=== Data for this task ===

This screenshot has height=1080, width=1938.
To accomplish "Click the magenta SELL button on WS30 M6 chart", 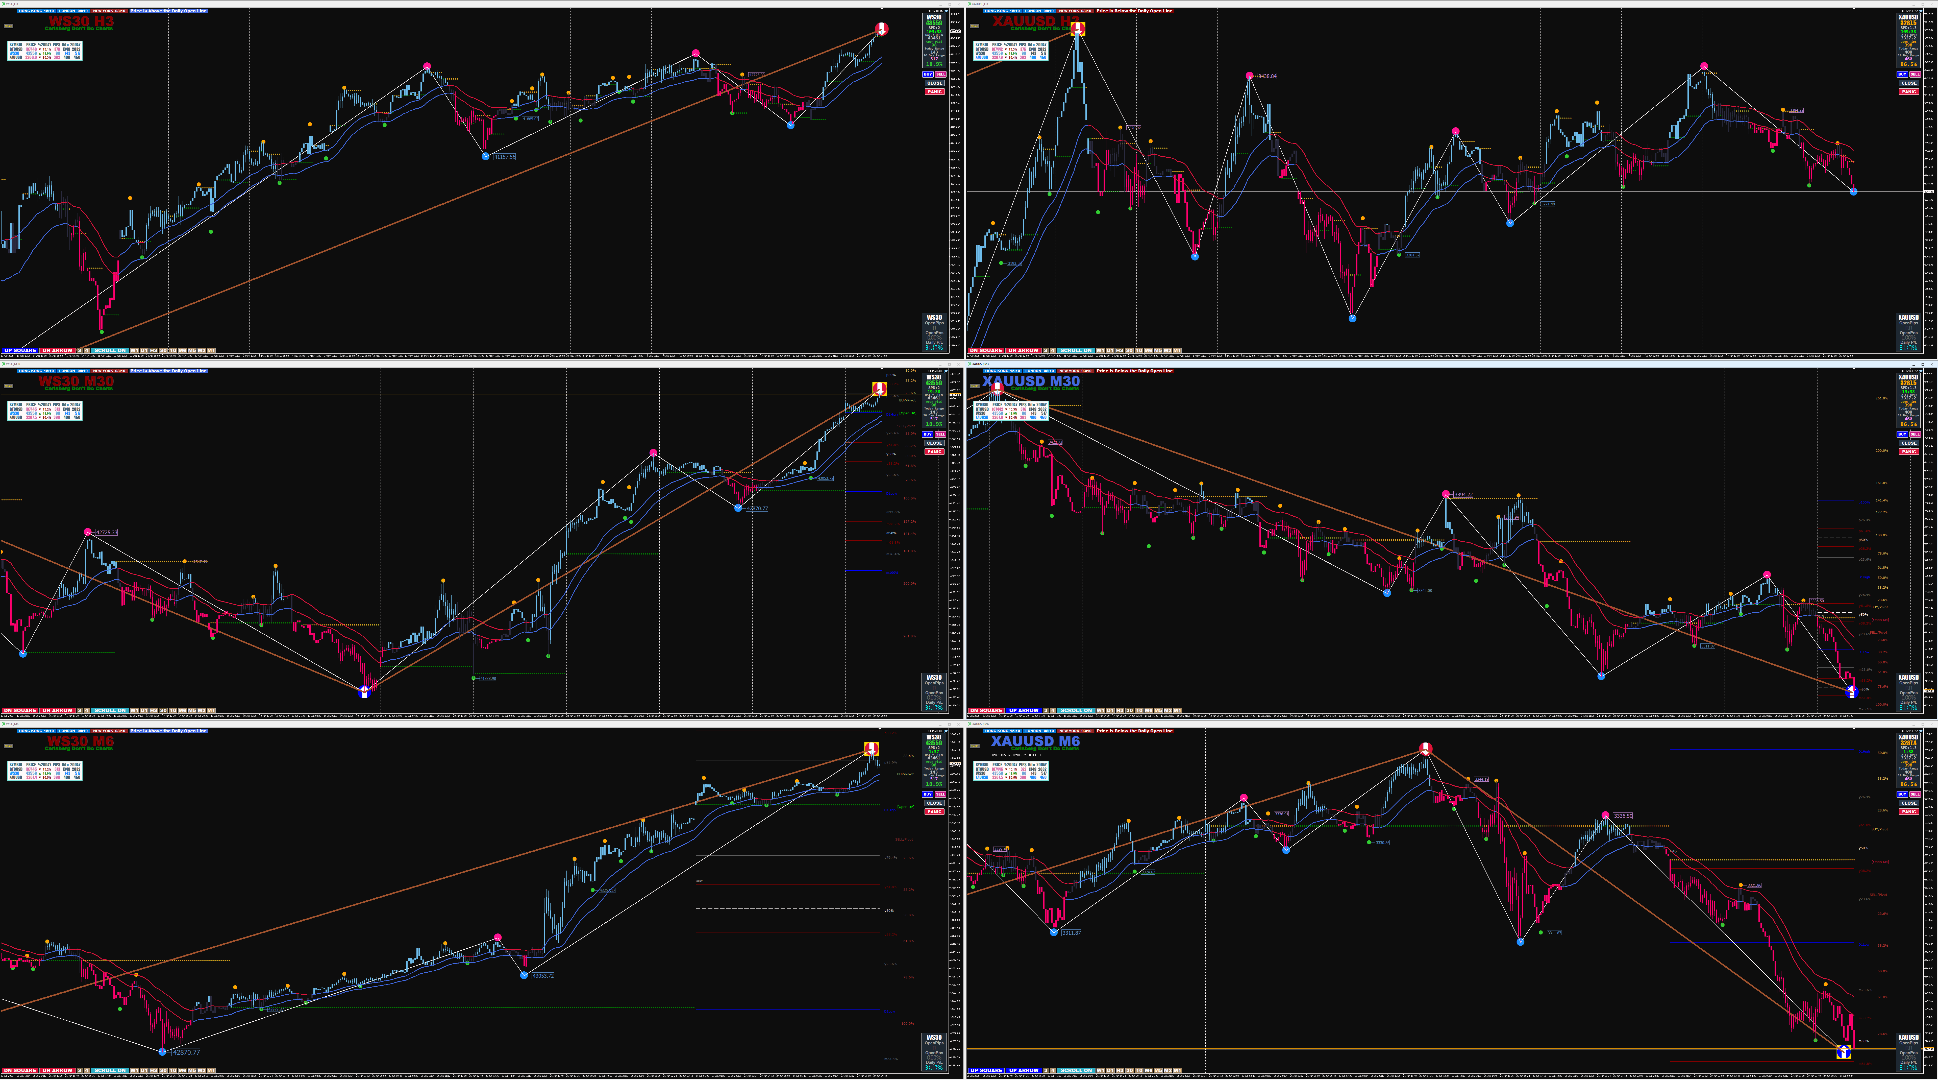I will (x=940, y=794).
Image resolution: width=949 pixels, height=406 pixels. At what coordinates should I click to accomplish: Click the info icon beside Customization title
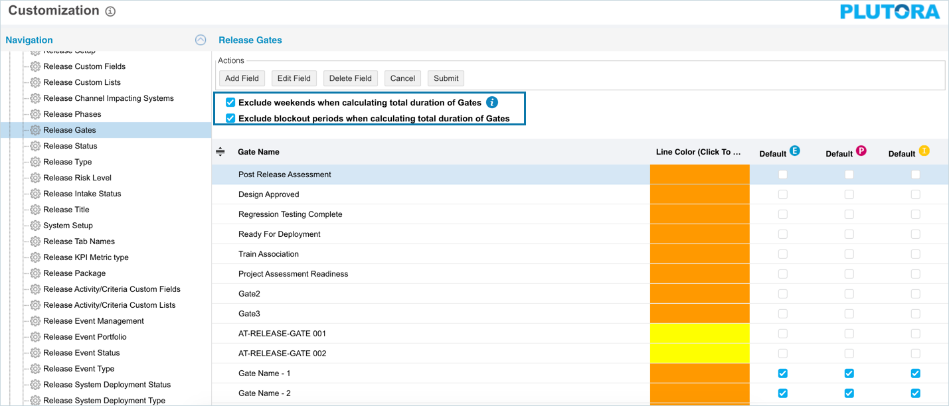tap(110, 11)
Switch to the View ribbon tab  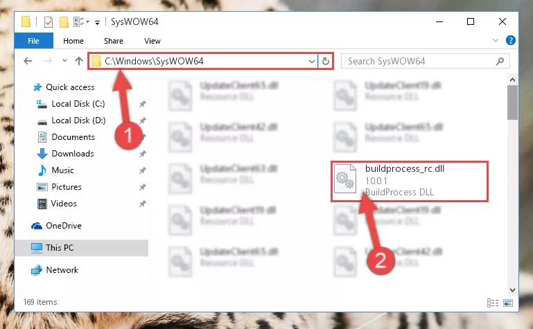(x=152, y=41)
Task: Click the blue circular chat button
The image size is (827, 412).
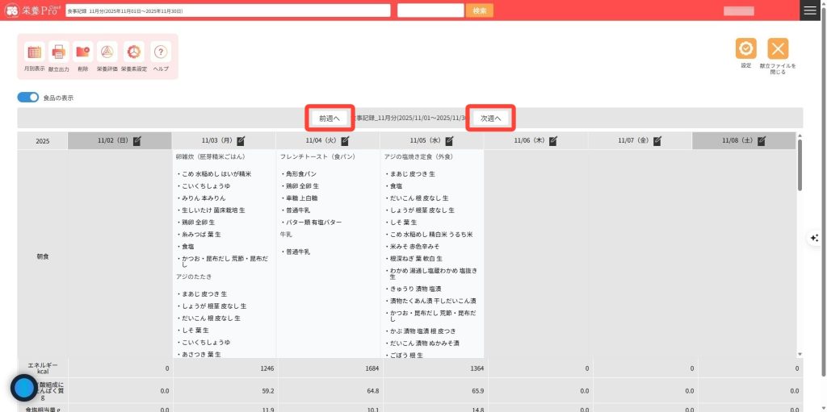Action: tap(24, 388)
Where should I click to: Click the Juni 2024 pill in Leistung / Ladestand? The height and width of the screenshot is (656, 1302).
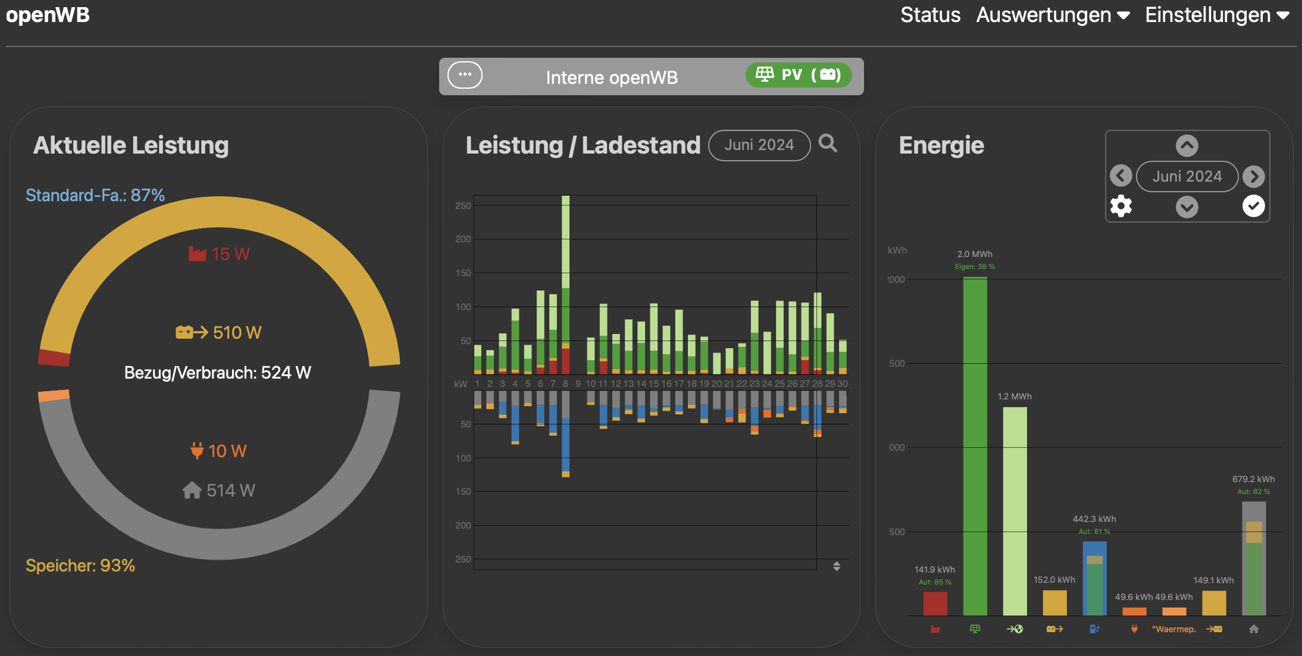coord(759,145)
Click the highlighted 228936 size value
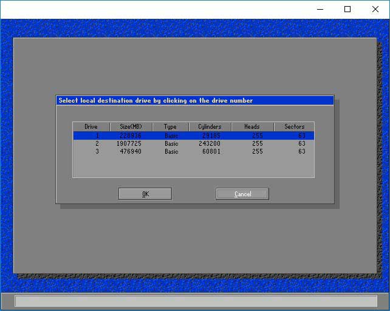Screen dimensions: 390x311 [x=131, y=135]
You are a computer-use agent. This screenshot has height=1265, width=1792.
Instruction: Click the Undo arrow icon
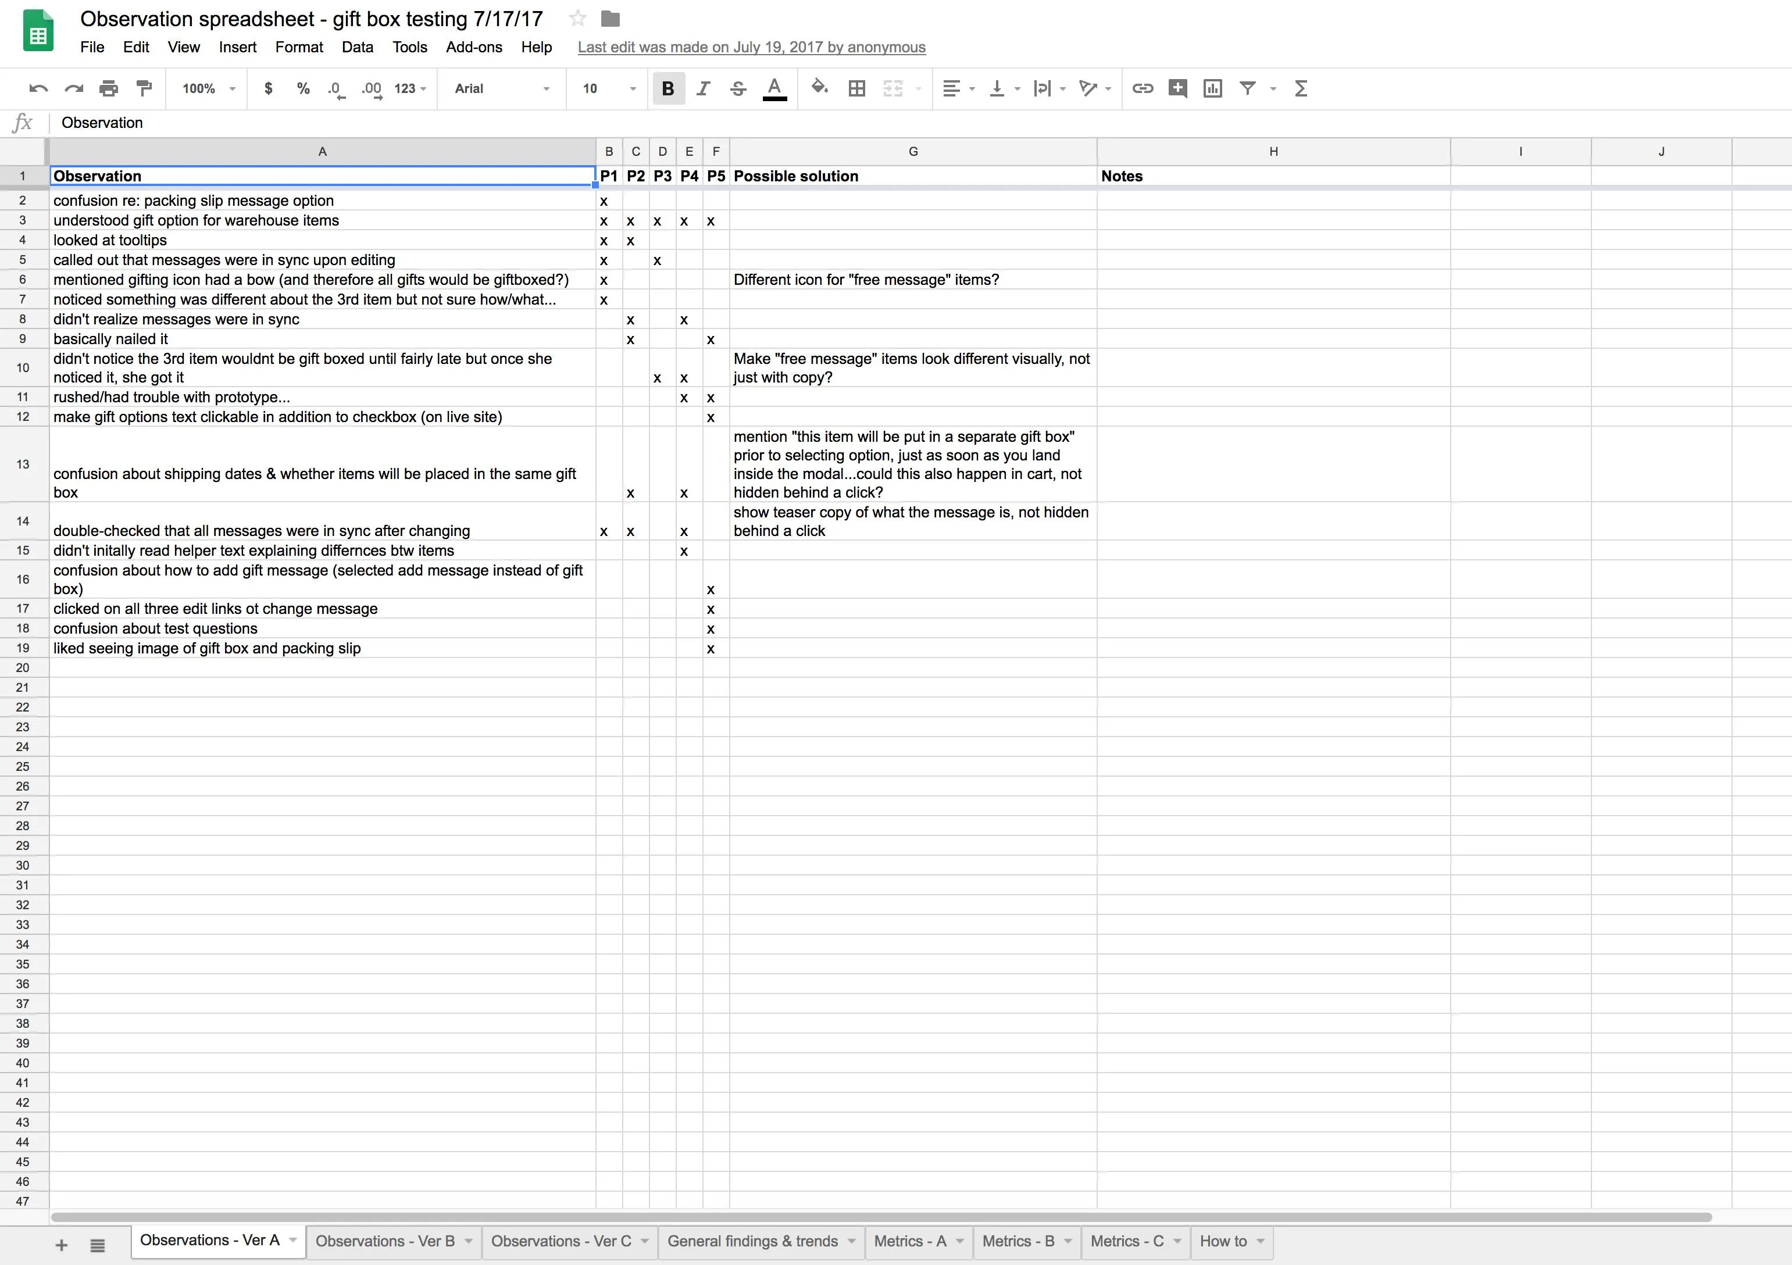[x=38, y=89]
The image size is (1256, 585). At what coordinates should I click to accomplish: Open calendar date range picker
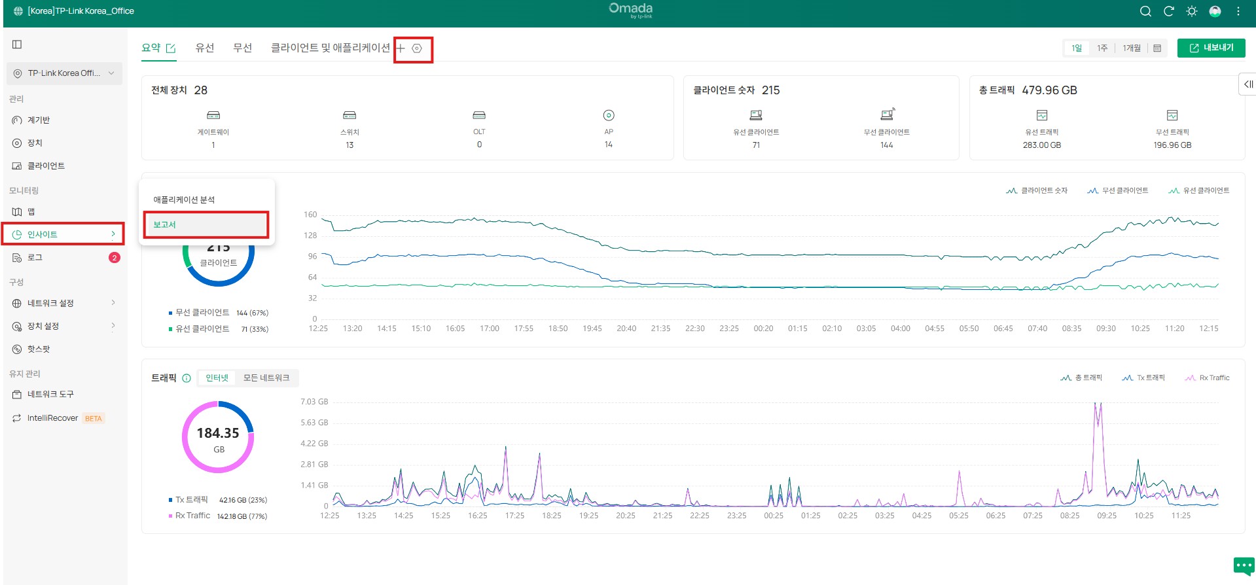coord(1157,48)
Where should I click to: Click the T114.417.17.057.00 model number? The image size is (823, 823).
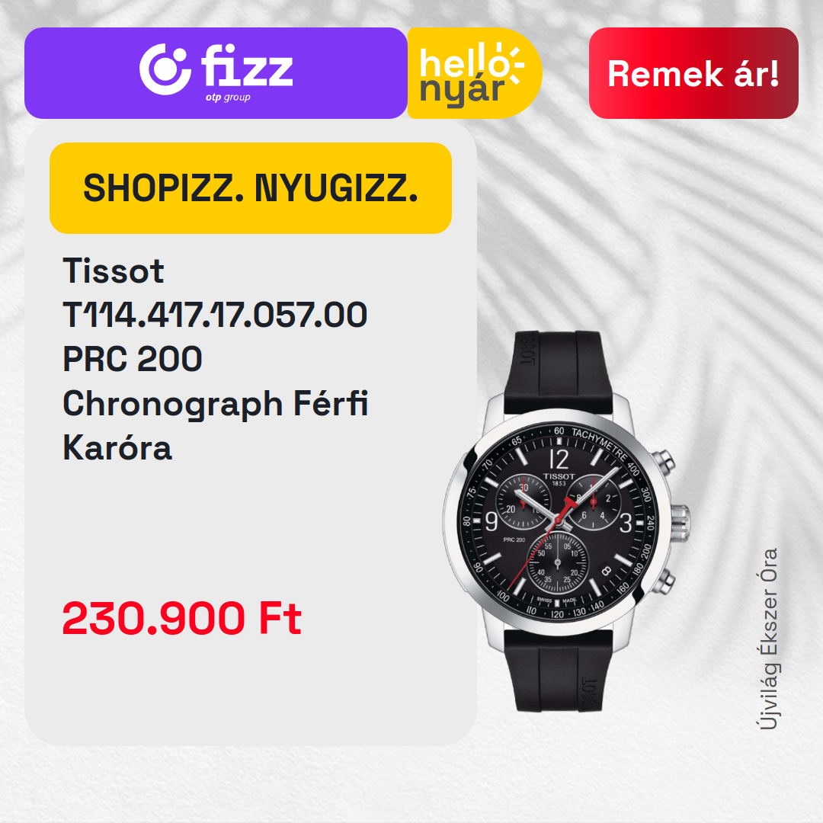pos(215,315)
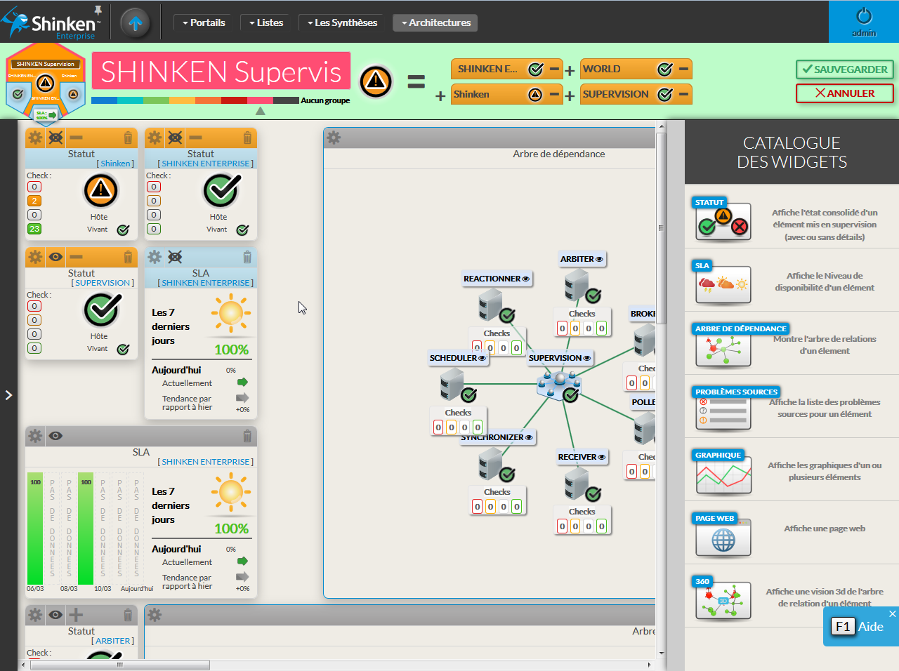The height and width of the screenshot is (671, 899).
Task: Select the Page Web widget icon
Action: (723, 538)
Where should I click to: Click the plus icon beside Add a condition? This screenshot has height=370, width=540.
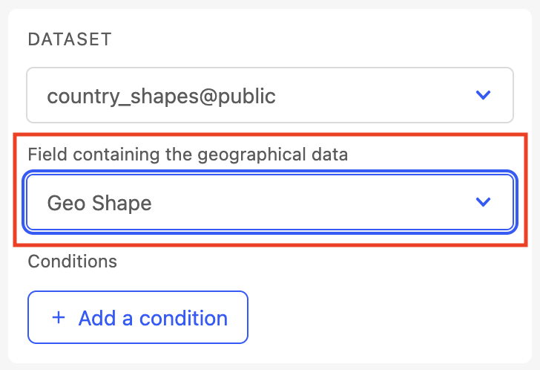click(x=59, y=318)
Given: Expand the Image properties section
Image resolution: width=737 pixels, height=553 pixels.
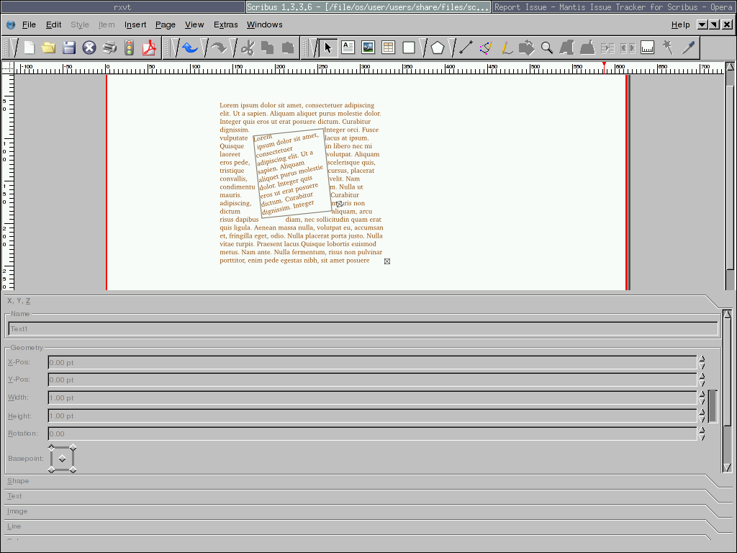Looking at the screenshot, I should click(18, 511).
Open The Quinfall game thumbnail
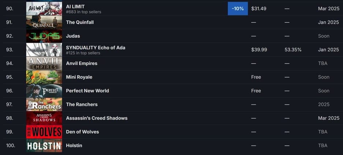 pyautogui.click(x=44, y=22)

===

Aim:
Rewrite the records from the line containing "The image size is (1256, 585)." through the end of the records, both ends included, swapping "Image properties" for "Layer properties" and keeping everything else the same. Leave the pictures out.

Answer for this exercise:
The image size is (1256, 585). At what coordinates should I click to accomplish: Open calendar date range picker
coord(1157,48)
Where should I click to: Click the T114.417.17.057.00 model number? The image size is (823, 823).
pos(215,315)
The height and width of the screenshot is (671, 899).
Task: Select the Page Web widget icon
Action: (723, 538)
Where should I click to: Click the plus icon beside Add a condition? This screenshot has height=370, width=540.
click(x=59, y=318)
Given: Expand the Layer properties section
Image resolution: width=737 pixels, height=553 pixels.
Looking at the screenshot, I should click(18, 511).
Open The Quinfall game thumbnail
 pyautogui.click(x=44, y=22)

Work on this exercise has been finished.